Description for the 14-week course

An Android app is written on your Mac or PC, not on your phone or tablet. This 14-week course therefore begins with the installation on your laptop of Android Studio, the Integrated Development Environment (IDE) for Android. We then cover the basics of the two languages in which an Android app is written, Java and the Extended Markup Language (XML). We outline the lifecycle of an app: the Java objects that are created and destroyed when an app is launched, covered by another app and uncovered again, and has its orientation changed from portrait to landscape.

We show how an app can draw text and two-dimensional graphics, and position them on the screen with XML “layouts”. Our first examples do not move, but we soon proceed to animation. The more complicated animations require “multi-threading”, allowing the app to do two things at the same time. We also make the screen touch-sensitive by adding buttons, sliders, and other input controls, and by recognizing standard gestures such as swipes, taps, and pinches.

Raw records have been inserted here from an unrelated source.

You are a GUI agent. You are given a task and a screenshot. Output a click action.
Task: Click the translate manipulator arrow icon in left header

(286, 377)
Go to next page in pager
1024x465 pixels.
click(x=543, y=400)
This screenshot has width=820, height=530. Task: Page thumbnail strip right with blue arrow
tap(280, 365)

The middle part of the course deals with databases and other sources of data, hosted on the phone itself or in the cloud. To read and write a database, Android uses the SQLite version of the Structured Query Language (SQL). To display the records of the database on the screen, we connect together Java objects such as cursors, adapters, view binders, and adapter views. But we also insulate the database from these screen objects by packaging it as a “content provider”.

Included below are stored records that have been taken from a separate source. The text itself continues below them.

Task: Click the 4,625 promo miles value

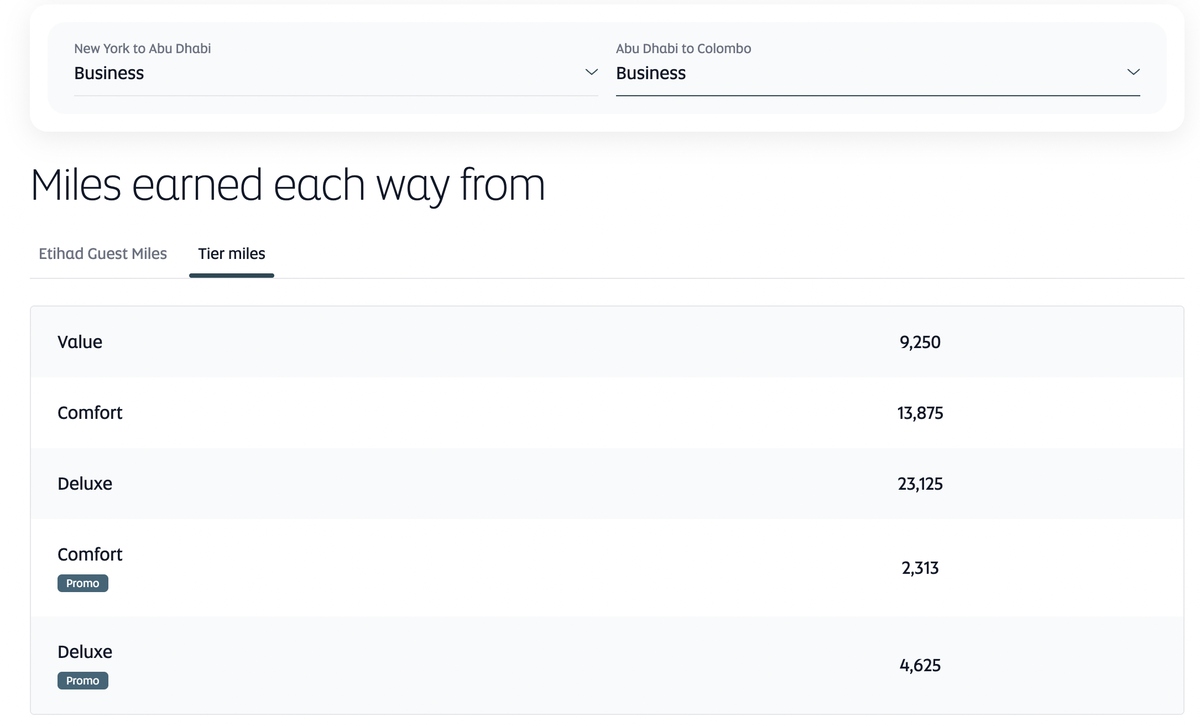Action: 920,666
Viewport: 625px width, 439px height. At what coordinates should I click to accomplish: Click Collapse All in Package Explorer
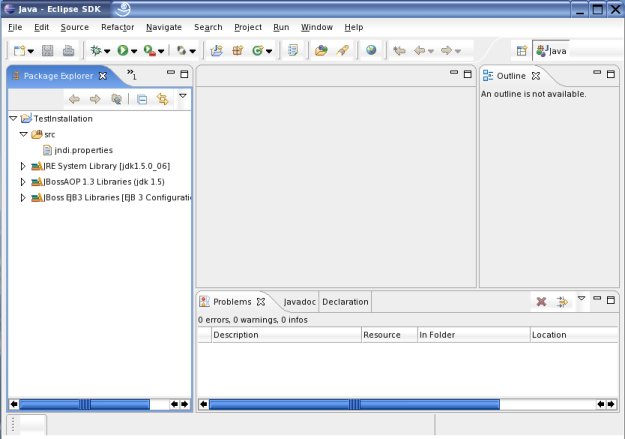(142, 99)
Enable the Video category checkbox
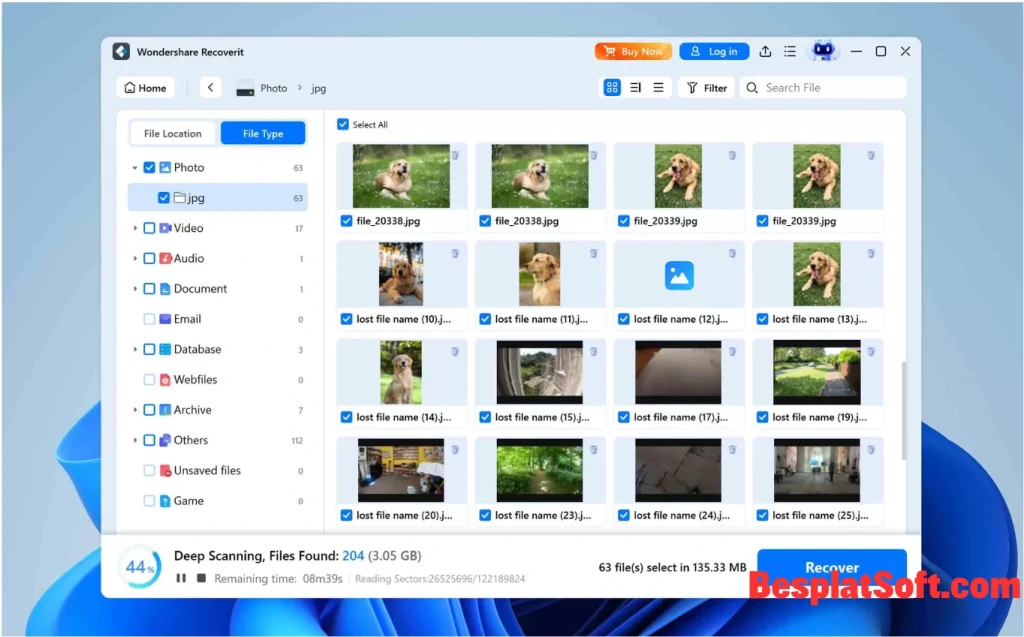Image resolution: width=1024 pixels, height=637 pixels. click(152, 228)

Building on the interactive machinery in the first part of the course, and the databases in the second, we present a variety of applications including Google Maps, the GPS, and the accelerometers. We download data in CSV and JSON formats from remote servers. We capture and playback audio and video, providing additional examples of multi-threading and communication between a background “service” object and a foreground “activity” object. We perform speech recognition by using an “intent” object to launch an activity object and get back a transcript of the words. Each of these topics reinforces the basic theme of the course: to make Java objects coöperate with each other and with the parts of the app written in XML.